(Data items)
------------------------

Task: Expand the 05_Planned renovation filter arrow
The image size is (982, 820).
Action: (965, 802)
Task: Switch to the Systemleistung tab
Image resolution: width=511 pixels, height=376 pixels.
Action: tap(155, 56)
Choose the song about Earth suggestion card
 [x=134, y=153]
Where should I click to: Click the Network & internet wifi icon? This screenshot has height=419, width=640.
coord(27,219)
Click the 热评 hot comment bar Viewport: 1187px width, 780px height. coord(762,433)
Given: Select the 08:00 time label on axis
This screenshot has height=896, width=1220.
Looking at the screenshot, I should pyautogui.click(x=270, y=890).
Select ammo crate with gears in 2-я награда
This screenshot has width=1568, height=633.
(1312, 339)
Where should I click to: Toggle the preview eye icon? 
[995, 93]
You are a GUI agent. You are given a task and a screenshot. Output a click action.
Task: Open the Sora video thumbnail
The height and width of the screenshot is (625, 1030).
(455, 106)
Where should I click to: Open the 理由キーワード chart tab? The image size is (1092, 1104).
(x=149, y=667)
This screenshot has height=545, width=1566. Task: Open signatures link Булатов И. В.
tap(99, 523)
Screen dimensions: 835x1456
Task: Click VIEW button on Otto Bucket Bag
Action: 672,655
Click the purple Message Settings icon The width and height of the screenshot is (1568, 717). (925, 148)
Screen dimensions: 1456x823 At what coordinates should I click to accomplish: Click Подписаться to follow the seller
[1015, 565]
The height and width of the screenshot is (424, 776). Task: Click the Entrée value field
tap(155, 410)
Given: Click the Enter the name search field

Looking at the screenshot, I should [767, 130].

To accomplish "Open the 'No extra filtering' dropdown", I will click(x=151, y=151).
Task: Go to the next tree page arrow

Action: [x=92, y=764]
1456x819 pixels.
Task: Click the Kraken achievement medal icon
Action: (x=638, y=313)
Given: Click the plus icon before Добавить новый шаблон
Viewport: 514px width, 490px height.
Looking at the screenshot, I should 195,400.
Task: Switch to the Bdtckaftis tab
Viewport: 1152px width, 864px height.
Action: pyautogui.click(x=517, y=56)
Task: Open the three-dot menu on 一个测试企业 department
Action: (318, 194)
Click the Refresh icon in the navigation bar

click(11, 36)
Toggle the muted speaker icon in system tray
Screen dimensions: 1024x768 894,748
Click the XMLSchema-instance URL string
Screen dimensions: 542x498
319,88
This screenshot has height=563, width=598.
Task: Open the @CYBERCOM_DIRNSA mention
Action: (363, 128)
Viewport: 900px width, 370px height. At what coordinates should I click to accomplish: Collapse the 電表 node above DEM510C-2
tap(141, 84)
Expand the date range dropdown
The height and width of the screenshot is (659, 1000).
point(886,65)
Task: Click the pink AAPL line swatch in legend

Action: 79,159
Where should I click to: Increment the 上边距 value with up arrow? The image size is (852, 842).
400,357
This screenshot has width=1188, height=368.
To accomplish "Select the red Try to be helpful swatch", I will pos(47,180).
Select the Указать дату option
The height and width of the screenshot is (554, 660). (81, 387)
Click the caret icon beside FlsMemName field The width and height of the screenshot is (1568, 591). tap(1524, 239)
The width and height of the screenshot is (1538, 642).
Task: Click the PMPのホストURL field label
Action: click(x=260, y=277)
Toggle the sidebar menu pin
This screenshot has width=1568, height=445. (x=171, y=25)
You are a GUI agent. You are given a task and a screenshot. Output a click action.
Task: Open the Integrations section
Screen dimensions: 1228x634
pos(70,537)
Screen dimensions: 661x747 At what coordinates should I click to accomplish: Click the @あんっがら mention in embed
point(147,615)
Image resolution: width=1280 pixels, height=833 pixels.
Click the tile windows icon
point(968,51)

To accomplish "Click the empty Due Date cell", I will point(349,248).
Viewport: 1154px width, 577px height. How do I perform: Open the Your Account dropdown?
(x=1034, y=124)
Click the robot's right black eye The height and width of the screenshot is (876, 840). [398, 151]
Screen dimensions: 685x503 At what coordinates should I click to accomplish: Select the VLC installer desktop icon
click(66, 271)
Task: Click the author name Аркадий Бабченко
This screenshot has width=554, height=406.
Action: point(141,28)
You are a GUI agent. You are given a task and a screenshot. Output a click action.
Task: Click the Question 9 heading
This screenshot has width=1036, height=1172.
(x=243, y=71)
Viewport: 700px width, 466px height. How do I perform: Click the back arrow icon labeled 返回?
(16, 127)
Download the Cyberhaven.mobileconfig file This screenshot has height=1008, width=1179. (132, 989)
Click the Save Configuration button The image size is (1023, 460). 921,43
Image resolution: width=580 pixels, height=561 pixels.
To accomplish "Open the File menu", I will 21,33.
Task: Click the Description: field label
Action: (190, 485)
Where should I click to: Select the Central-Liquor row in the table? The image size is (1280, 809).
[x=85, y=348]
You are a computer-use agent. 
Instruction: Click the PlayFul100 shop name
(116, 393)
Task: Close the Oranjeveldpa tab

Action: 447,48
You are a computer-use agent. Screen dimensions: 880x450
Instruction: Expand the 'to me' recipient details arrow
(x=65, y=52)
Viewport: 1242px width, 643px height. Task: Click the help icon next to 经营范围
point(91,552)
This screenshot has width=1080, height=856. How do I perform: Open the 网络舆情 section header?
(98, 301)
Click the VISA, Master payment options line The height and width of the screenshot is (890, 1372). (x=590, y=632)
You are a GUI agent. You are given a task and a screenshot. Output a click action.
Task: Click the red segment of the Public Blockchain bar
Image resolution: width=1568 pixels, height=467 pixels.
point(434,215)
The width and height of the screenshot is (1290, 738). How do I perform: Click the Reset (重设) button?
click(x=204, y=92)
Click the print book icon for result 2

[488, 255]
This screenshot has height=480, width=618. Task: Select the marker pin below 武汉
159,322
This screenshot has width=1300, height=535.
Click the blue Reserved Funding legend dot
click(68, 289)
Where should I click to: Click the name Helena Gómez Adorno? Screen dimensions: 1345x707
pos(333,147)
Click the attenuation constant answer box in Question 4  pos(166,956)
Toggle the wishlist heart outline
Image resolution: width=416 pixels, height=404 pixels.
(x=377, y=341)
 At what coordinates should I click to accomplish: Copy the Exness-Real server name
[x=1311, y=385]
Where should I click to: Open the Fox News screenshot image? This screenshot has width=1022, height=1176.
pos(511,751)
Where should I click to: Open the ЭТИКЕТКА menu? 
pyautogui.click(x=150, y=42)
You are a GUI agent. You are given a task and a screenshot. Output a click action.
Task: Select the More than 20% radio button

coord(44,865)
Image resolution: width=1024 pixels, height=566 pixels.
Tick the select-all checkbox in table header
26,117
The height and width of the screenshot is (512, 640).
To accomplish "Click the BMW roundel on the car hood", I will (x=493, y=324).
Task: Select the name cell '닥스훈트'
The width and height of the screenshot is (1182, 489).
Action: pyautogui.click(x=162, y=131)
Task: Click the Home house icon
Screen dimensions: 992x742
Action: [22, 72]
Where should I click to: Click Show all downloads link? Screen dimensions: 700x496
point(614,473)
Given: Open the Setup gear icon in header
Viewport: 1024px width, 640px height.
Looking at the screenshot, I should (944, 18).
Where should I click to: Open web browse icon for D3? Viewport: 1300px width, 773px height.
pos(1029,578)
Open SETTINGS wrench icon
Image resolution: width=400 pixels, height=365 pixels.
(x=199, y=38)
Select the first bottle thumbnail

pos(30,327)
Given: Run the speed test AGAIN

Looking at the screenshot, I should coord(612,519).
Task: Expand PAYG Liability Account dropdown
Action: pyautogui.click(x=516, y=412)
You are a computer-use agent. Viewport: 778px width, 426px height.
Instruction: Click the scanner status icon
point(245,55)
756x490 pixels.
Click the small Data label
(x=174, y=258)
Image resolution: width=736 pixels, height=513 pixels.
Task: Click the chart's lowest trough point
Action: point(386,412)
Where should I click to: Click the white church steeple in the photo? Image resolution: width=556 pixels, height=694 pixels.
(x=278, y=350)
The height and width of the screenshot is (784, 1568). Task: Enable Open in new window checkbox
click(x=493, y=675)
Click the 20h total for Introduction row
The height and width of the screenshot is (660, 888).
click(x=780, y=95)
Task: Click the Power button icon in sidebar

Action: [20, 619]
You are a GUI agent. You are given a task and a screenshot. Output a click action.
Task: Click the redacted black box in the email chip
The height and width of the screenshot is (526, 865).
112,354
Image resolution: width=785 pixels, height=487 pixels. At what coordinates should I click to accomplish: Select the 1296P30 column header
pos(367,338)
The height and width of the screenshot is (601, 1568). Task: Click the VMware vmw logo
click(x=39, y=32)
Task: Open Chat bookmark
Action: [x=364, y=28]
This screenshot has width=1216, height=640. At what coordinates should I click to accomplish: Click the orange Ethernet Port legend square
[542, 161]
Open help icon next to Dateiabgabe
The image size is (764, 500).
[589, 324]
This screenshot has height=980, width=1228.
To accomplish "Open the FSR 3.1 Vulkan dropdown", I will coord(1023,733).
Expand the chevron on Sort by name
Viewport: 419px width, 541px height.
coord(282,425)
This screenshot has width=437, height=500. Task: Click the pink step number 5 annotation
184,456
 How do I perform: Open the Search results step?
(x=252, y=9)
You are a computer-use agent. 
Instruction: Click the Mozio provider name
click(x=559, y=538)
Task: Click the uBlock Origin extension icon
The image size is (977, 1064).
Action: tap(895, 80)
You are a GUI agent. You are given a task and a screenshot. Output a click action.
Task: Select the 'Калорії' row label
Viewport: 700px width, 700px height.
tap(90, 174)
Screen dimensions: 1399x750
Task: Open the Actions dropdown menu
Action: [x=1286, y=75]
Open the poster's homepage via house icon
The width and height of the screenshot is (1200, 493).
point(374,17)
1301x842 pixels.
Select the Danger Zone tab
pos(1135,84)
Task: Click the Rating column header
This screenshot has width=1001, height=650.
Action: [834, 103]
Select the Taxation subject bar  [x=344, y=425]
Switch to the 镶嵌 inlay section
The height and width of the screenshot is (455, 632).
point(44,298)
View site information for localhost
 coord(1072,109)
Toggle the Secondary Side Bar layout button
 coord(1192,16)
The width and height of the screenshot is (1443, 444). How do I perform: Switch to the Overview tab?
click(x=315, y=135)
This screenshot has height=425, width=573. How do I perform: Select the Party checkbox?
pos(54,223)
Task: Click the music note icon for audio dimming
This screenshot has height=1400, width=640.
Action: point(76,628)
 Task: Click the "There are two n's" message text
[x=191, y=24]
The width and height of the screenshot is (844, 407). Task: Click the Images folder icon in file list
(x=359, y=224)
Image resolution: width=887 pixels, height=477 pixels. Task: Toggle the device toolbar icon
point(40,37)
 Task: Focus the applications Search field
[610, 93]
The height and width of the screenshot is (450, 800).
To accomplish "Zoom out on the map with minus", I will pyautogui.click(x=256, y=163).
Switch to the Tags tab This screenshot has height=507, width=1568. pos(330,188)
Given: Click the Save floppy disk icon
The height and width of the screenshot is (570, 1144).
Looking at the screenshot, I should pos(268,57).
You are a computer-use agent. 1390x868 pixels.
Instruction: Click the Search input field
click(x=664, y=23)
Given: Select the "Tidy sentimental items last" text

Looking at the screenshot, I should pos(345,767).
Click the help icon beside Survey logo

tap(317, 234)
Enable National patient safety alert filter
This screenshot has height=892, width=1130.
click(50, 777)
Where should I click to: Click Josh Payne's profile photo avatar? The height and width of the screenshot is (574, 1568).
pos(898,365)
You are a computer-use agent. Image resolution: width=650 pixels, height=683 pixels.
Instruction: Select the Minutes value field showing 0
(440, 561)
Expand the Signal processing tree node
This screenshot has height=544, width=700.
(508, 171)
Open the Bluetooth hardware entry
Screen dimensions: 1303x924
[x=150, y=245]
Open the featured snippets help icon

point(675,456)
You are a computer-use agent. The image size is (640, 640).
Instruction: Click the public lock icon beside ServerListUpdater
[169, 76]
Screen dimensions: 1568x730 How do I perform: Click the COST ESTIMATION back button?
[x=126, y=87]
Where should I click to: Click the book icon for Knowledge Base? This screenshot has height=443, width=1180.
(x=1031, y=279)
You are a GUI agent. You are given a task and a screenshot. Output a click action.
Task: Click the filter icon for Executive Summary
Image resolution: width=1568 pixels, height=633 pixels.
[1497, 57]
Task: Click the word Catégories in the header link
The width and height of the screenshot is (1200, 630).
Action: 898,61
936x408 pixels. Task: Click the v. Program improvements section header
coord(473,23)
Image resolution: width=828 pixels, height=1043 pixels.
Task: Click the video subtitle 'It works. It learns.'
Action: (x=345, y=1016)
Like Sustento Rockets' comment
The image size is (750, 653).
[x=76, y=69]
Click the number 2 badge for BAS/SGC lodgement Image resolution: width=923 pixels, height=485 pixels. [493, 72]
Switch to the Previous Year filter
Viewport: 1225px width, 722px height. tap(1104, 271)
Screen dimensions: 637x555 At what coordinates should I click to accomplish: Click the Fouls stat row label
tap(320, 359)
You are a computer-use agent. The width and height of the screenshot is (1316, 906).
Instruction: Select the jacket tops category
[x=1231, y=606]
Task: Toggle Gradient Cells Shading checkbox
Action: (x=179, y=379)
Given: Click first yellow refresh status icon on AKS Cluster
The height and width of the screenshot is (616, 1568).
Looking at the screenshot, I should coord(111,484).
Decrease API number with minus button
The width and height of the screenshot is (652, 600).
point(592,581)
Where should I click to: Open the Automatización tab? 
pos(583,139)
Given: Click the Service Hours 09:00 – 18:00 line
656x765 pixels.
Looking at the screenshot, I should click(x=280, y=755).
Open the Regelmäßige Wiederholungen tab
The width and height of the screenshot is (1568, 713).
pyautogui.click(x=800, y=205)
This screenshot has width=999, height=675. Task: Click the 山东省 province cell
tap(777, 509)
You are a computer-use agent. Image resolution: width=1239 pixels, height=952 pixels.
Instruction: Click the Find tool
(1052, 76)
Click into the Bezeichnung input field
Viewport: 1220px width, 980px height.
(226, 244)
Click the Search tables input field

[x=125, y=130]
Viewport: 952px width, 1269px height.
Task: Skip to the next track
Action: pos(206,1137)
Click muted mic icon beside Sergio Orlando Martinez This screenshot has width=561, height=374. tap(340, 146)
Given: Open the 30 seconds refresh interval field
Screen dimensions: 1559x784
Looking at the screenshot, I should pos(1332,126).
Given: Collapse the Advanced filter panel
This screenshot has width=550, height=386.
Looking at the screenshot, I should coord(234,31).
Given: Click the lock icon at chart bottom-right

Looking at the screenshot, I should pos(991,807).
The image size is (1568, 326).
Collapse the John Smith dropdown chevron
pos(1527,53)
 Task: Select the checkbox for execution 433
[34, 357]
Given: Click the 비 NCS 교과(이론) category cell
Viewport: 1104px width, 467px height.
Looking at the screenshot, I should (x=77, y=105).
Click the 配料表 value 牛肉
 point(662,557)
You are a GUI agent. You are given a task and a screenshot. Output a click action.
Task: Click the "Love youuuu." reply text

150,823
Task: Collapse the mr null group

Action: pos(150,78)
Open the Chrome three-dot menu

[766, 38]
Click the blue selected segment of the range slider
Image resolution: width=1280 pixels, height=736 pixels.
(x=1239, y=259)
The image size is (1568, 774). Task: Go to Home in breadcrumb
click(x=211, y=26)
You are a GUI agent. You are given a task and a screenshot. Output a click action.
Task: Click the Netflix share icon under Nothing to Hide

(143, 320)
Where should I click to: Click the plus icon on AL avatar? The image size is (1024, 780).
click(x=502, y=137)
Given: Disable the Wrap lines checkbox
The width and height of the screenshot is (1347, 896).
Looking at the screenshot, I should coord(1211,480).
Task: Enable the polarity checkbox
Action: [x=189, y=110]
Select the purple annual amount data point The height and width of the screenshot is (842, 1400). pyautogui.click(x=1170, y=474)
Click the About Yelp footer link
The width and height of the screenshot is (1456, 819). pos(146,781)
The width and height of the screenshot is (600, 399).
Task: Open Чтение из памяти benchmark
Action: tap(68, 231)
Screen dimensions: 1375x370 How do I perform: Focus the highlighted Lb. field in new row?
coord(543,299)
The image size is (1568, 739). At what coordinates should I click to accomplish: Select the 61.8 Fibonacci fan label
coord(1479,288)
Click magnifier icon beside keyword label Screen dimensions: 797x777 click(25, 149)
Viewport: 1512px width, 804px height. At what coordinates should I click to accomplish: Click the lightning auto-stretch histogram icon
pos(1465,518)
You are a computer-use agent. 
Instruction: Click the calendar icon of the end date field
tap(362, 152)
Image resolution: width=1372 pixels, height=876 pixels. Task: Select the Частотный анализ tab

------------------------

Assignment:
Return the span of lines in the data above that opens at the line with "This screenshot has height=425, width=573." and closes at the line with "The height and width of the screenshot is (450, 800).", exactly, ends included, nothing else.

The completed task:
This screenshot has height=425, width=573. How do I perform: Select the Party checkbox?
pos(54,223)
Task: Click the music note icon for audio dimming
This screenshot has height=1400, width=640.
Action: point(76,628)
 Task: Click the "There are two n's" message text
[x=191, y=24]
The width and height of the screenshot is (844, 407). Task: Click the Images folder icon in file list
(x=359, y=224)
Image resolution: width=887 pixels, height=477 pixels. Task: Toggle the device toolbar icon
point(40,37)
 Task: Focus the applications Search field
[610, 93]
The height and width of the screenshot is (450, 800).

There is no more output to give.